0
votes

My query look like this

 SELECT
    DISTINCT id,
    STRING_AGG(DISTINCT column1) AS mobile,
    STRING_AGG(DISTINCT country) AS country,
    STRING_AGG(DISTINCT language) AS language,
    STRING_AGG(DISTINCT address) AS address,
    STRING_AGG(DISTINCT model) AS model,
    STRING_AGG(DISTINCT car) AS car,
    STRING_AGG(DISTINCT class) AS class,
    home_email,
    buisness_email,
    MAX(timestamp) AS timestamp
  FROM
    user
  GROUP BY
    id,
    home_email,
    buisness_email

When I run this query on my 2TB table in bigquery and set query settings to export the output to a table it produces an error Note: when i run it on 500 GB data size it works fine

Resources exceeded during query execution: Your project or organization exceeded the maximum disk and memory limit available for shuffle operations. Consider provisioning more slots, reducing query concurrency, or using more efficient logic in this job.

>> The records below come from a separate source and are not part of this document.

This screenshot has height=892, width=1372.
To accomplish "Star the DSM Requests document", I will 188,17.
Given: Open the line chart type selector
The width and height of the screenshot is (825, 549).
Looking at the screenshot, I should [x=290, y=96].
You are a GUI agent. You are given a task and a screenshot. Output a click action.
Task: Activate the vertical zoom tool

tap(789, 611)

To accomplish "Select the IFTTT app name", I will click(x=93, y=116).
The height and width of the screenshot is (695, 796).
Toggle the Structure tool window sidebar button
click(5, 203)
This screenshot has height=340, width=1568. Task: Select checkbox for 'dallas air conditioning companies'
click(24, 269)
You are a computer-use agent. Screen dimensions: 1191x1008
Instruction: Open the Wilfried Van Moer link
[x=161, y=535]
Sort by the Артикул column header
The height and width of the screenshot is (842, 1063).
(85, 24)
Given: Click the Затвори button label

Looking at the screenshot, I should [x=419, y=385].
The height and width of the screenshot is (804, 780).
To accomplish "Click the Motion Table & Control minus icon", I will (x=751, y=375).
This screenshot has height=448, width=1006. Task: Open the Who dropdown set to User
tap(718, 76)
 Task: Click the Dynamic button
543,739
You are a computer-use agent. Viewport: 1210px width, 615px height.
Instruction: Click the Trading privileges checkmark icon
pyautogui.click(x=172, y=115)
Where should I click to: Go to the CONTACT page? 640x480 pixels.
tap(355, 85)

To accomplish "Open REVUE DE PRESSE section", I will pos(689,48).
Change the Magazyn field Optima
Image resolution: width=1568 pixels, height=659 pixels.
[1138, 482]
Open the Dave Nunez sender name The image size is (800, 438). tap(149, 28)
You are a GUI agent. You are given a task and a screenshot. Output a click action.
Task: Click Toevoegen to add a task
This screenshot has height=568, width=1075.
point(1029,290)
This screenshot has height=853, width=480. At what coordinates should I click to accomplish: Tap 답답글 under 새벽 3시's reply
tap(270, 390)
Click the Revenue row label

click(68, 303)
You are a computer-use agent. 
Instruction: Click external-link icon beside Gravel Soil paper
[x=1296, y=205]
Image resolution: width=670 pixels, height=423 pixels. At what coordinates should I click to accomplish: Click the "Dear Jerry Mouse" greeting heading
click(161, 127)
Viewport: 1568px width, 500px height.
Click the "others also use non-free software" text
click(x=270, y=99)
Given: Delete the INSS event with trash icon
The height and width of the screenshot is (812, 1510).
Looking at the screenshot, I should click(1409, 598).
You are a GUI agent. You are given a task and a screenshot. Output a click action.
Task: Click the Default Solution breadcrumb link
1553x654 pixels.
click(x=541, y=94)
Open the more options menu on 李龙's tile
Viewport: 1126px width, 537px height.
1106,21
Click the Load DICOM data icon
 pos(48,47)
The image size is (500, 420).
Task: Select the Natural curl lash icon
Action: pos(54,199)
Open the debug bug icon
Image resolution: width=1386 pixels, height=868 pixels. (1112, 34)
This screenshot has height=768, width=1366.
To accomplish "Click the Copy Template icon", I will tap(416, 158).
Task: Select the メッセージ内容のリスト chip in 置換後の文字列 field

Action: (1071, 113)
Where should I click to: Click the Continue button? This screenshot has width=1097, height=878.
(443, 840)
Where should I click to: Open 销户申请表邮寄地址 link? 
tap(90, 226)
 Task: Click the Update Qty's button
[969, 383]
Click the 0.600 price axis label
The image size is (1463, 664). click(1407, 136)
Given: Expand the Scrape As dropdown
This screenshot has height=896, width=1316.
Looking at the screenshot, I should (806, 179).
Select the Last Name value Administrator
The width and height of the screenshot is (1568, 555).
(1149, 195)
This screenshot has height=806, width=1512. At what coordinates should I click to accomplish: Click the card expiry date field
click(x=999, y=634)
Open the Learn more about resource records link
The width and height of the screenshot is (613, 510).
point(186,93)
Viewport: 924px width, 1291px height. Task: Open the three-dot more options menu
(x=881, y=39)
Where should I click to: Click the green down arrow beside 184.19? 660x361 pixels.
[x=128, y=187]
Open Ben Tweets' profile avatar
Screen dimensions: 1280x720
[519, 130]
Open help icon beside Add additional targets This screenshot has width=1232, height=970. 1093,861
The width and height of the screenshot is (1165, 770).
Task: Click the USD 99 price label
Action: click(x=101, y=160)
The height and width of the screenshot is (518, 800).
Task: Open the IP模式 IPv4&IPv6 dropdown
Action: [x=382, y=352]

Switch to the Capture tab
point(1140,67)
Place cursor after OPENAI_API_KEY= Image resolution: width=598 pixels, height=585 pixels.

So How can I solve this please?

Also after this I will need to run the same query on a this table union with another 1TB table

1

1 Answers

1
votes

I can perform a proposition (but I don't know if it works, I don't have a big enough dataset. So, if not, i will delete this "answer-try")

The idea is to split the agg into different subqueries. and then to merge all these sub parts.

WITH agg_mobile AS (
 SELECT
    DISTINCT id,
    STRING_AGG(DISTINCT column1) AS mobile,
    home_email,
    buisness_email,
    MAX(timestamp) AS timestamp
  FROM
    user
  GROUP BY
    id,
    home_email,
    buisness_email
),
agg_country AS (
 SELECT
    DISTINCT id,
    STRING_AGG(DISTINCT country) AS country,
  FROM
    user
  GROUP BY
    id,
    home_email,
    buisness_email
)
....
SELECT agg_mobile.*,
       agg_country.country, 
       ....
FROM agg_mobile 
  LEFT JOIN agg_country ON agg_mobile.id = agg_country.id 
  LEFT JOIN .....